Dans le même genre, vous avez la scène d’ouverture du Dictateur (1940) avec la célèbre Danse hongroise nº 5 (1867-1880) de Johannes Brahms (1833-1897), qui aurait pu faire partie de la liste du BO.

À l’âge de 19 ans, Brahms devient ami avec le jeune compositeur prodige violoniste virtuose hongrois Ede Reményi, et l’accompagne au piano dans une tournée dans des lieux populaires. Cette musique lui inspire avec le temps sa série de compositions et d’arrangements de 21 Danses hongroises pour piano à quatre mains, inspirées pour la plupart d’airs populaires folkloriques de danses verbunkos et csárdás hongroises, arrangées avec des airs de musique tzigane (en vogue à l’époque) caractérisées entre autres par de brusques changements de temps lents et rapides typiques du folklore musical hongrois. Pour cette Danse hongroise n°5, Johannes Brahms juxtapose la composition Erinnerung an Bartfeld (Souvenir de Bardejov) du compositeur hongrois Béla Kéler, avec des alternances de parties lentes et mélancoliques et de parties rythmées, rapides, enjouées (source Wikipédia). On apprécie la chorégraphie parfaite d’un des plus magistral plan-séquence de l’histoire du cinéma.

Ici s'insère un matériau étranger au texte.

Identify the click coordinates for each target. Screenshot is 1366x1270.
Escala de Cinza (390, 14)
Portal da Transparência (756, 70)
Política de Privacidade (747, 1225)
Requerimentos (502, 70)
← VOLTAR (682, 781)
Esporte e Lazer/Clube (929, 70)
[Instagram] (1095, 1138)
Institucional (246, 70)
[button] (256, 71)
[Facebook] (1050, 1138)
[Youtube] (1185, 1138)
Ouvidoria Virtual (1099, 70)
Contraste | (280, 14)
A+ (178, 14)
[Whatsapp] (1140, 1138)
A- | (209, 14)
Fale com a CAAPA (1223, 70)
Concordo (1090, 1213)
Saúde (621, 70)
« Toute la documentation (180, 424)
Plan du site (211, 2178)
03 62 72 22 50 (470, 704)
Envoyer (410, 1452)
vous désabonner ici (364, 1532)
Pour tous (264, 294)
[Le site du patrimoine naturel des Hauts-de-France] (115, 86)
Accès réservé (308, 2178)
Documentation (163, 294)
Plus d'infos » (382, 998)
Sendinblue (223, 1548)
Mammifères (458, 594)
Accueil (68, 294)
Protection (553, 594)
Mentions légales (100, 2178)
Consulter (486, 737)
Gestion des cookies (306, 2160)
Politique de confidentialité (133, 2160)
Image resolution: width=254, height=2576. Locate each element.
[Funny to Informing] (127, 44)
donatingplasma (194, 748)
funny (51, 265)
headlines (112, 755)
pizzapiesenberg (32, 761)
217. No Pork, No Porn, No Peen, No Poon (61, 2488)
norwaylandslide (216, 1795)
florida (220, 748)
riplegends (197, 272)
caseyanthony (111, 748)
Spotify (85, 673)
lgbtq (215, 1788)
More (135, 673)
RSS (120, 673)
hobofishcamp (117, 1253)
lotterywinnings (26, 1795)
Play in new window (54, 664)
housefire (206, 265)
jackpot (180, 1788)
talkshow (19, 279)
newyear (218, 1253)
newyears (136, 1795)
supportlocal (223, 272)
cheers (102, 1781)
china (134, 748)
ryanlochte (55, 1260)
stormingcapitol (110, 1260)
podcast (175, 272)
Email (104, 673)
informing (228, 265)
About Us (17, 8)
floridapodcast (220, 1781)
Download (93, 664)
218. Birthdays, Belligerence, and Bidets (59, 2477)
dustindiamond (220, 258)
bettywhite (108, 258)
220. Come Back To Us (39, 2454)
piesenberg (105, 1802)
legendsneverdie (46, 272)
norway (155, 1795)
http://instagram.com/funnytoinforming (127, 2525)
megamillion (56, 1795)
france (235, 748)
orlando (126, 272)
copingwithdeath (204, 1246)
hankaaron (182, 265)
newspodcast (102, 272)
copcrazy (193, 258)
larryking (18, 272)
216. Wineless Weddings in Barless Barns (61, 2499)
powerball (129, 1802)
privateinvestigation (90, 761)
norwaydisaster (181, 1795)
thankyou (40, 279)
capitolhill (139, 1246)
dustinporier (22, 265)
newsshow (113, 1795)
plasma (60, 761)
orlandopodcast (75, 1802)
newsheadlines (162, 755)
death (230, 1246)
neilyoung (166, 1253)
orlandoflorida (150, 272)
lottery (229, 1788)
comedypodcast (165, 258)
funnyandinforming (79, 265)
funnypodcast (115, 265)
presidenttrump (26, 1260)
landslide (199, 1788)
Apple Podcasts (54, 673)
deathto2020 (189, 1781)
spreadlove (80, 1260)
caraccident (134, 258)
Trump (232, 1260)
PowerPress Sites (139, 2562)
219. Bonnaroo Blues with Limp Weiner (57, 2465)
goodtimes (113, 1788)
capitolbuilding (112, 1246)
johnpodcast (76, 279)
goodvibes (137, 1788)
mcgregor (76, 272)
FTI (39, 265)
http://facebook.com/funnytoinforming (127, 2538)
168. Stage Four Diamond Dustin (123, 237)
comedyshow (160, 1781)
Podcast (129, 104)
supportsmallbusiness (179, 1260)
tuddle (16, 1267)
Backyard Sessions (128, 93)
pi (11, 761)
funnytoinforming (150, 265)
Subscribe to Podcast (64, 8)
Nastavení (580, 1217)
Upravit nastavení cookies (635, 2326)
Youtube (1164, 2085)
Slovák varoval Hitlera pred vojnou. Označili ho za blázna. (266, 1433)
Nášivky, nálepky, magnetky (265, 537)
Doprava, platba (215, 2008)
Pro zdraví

Le Bon, la Brute et le Truand

Diamétralement opposé au plan séquence, mais tout aussi virtuose, faisons un saut dans le temps, vers le western spaghetti, avec Le Bon, la Brute et le Truand (1966) de Sergio Leone (1929-1989) et sa scène finale, exemple mythique de montage rapide de plans brefs. (Durée 6’ à partir de 2’45). La séquence du duel à trois est célèbre dans l’histoire du cinéma, en rupture radicale avec la forme classique du duel, au point qu’un néologisme est nécessaire pour le nommer : truel. On parle aussi d’impasse mexicaine. Sergio Leone sut la mettre en valeur à travers des prises de vues d’un genre nouveau, avec pendant six minutes des plans fixes, d’abord panoramiques sur fond de centaines de tombes, puis de plus en plus serrés et rapides, scrutant le moindre signe des acteurs, un rictus, un mouvement des yeux ou du doigt, dans un montage qui fera école. Le western de Sergio Leone est novateur en ce qu’il joue constamment sur les ruptures de rythme, de l’extrême lenteur à la grande vitesse, en parallèle avec l’alternance de plans larges et de travellings avec des gros plans ou des très gros plans, et des plans jouant sur la profondeur de champ, comme celui-ci :

Le Bon, la Brute et le Truand (1966) de Sergio Leone.
© Sergio Leone

Le lieu du tournage, un cimetière nous renvoie à notre article sur le chœur. Voici ce que nous apprend Wikipédia, et cela intéressera nos étudiants qui cherchent souvent à savoir si les auteurs trouvent par hasard leurs effets les plus géniaux : « La préparation du duel à trois et du cimetière de Sad Hill requit un soin extrême et une grande implication de la part des scénographes italiens et espagnols, coordonnés par Carlo Leva. Leone voulait un cimetière qui puisse évoquer l’arène d’un amphithéâtre romain. Il n’en existait aucun. Le responsable espagnol des effets pyrotechniques […] prêta 250 soldats qui construisirent en deux jours le type de cimetière voulu, avec 10 000 tombes. Pour Leone, l’idée de l’arène était cruciale, comme un clin d’œil morbide, puisque les spectateurs de ce duel étaient tous morts ». Cette séquence n’aurait pas eu autant d’impact sans la partition d’Ennio Morricone (1928-2020). La musique devait exprimer avec ses staccatos de claquoir l’éclat de rire des cadavres à l’intérieur de leurs tombes, agrémentés de croassements de corbeaux lors des silences. Les trois premiers gros plans sur les acteurs demandèrent une journée complète de travail, pour que le spectateur ait l’impression de regarder un ballet. La musique donnait un certain lyrisme à toutes ces images, alors la scène de suspense prenait une valeur chorégraphique. Écoutons la musique également célèbre du générique de début, interprétée par l’Orchestre symphonique national du Danemark, sous la direction de la sublime Sarah Hicks :

Le finale de Et pour quelques dollars de plus (1965) présentait déjà cette référence à l’arène antique, mais sans public, et l’on pouvait la prendre pour une arène de corrida. On la retrouvera en mode dégradé dans Il était une fois dans l’Ouest (1968). Quant au 1er opus de la trilogie du dollar, Pour une poignée de dollars (1964), il présentait une arène plus classique, la rue principale du village de western. Dans chacune de ces scènes on peut voir une illustration du rapport entre vitesse, image et musique au cinéma. Étonnamment ce n’est que dans le 1er de ces quatre westerns mythiques qu’on trouvera une illustration du motif traditionnel de la virtuosité au « six coups ».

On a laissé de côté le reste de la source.